(Items from a dataset)
■ ■ ■ ■ ■
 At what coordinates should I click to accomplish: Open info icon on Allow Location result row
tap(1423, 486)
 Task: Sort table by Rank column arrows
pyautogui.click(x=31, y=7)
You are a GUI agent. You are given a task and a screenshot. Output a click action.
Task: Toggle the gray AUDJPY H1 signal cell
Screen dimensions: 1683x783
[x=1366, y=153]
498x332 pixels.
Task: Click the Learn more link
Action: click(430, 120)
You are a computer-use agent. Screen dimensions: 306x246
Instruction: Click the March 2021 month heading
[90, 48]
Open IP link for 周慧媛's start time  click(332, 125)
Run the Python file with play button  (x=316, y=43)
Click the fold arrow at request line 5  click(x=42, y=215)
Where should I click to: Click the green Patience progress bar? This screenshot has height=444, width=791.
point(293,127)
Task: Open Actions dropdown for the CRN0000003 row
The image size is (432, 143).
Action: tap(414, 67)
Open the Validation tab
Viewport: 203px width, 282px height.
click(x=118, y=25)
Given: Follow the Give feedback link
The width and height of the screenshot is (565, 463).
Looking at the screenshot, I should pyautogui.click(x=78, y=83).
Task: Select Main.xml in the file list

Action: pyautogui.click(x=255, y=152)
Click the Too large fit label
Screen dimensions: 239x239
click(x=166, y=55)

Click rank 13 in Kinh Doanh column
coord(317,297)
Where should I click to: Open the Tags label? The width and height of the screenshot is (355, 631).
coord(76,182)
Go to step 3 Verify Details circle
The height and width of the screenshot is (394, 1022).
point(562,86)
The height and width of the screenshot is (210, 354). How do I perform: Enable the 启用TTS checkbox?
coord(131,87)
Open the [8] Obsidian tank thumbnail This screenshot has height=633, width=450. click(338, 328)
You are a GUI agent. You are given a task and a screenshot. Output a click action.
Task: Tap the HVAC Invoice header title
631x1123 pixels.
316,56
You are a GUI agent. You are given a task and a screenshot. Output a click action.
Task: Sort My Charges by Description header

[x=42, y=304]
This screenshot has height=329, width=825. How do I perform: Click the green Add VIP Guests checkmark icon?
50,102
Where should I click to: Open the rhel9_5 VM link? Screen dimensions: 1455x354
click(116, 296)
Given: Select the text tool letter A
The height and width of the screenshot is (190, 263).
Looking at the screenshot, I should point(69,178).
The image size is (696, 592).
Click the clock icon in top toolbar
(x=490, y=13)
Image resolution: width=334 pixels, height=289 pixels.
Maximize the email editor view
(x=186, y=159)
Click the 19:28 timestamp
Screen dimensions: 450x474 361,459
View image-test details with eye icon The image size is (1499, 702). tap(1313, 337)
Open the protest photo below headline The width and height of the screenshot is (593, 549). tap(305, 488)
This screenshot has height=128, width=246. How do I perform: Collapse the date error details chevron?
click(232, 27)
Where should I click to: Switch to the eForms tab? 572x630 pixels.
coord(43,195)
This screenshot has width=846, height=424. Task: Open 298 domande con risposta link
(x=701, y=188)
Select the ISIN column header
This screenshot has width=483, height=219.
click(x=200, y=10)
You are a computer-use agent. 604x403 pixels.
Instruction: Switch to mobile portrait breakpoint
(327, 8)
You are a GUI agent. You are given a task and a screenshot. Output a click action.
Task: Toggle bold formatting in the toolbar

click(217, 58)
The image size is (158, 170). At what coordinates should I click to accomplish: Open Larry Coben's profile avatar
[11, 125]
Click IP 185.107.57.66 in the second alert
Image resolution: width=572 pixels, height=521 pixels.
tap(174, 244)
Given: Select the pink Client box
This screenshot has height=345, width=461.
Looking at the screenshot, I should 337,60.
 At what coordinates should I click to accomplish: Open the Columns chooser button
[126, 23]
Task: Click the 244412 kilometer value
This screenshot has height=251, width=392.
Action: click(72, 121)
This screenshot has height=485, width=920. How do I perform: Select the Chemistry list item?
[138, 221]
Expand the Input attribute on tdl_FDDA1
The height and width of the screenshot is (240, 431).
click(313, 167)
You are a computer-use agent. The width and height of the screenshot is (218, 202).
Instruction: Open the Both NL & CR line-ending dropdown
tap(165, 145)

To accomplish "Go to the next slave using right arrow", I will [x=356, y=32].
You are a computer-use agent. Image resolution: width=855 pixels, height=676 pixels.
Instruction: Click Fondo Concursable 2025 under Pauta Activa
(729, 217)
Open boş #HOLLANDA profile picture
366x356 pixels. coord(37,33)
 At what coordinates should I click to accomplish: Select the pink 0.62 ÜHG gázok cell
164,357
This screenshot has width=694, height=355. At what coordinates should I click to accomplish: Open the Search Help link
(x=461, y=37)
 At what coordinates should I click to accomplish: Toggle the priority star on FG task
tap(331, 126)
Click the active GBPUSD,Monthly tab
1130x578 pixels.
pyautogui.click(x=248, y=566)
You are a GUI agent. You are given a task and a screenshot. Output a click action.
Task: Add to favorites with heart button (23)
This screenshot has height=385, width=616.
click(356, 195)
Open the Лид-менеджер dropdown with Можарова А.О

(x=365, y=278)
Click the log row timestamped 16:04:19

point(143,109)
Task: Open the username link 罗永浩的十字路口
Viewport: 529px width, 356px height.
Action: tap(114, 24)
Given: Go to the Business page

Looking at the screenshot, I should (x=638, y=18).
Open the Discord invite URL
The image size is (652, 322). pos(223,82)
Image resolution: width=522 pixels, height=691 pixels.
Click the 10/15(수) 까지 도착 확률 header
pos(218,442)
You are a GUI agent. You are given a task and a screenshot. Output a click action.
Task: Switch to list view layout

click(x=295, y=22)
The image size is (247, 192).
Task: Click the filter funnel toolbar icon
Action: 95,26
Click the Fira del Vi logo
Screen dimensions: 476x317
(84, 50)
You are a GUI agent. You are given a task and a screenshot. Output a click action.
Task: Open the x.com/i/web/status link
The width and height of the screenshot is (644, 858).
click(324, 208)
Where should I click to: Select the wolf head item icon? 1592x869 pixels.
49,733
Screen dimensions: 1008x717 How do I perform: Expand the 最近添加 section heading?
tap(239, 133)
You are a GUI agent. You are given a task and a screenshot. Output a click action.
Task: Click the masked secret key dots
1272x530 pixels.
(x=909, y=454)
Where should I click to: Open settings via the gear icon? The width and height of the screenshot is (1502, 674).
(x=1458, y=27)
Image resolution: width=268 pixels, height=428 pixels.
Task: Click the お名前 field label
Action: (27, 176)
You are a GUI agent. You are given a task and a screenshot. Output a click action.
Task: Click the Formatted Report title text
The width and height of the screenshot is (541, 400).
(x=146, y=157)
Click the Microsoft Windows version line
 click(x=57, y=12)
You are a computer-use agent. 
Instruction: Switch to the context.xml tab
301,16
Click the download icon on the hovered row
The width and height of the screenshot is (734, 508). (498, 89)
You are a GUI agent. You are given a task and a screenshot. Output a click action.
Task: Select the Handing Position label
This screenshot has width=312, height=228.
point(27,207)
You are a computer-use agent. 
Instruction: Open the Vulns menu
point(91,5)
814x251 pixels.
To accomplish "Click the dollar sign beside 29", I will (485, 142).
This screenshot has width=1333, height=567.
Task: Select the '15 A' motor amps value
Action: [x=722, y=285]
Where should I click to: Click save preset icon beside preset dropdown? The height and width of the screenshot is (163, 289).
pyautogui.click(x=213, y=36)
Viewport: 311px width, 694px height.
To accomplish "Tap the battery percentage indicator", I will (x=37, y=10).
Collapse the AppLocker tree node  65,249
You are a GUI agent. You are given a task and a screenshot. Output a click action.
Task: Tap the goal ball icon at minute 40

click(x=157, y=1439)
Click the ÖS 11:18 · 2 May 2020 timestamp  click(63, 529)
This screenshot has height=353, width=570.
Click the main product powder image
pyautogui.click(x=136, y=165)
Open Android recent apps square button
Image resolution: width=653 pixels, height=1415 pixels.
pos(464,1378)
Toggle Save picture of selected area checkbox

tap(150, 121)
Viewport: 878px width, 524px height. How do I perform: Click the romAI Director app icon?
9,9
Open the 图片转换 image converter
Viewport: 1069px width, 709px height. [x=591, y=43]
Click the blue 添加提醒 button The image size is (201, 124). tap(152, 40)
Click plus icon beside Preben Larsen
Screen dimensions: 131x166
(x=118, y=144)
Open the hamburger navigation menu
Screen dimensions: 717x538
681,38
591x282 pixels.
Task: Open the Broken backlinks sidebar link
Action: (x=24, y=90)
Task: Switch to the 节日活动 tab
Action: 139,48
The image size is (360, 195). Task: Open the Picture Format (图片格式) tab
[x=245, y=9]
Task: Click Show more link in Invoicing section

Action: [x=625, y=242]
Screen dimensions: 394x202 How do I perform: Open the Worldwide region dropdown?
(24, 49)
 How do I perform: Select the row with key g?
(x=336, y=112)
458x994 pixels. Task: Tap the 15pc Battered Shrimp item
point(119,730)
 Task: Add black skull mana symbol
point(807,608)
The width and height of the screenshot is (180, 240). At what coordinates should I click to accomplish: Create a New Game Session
■ ■ ■ ■ ■
• [PROBLEM] What lines in the data include the string "computer"? Copy each one.

• [ANSWER TO THIS PROBLEM]
You are a computer-use agent. Screen dimensions: 306x246
You are a computer-use agent. 604x403 pixels.
You are a computer-use agent. The width and height of the screenshot is (218, 202).
You are a computer-use agent. Image resolution: width=855 pixels, height=676 pixels.
You are a computer-use agent. 
You are a computer-use agent. 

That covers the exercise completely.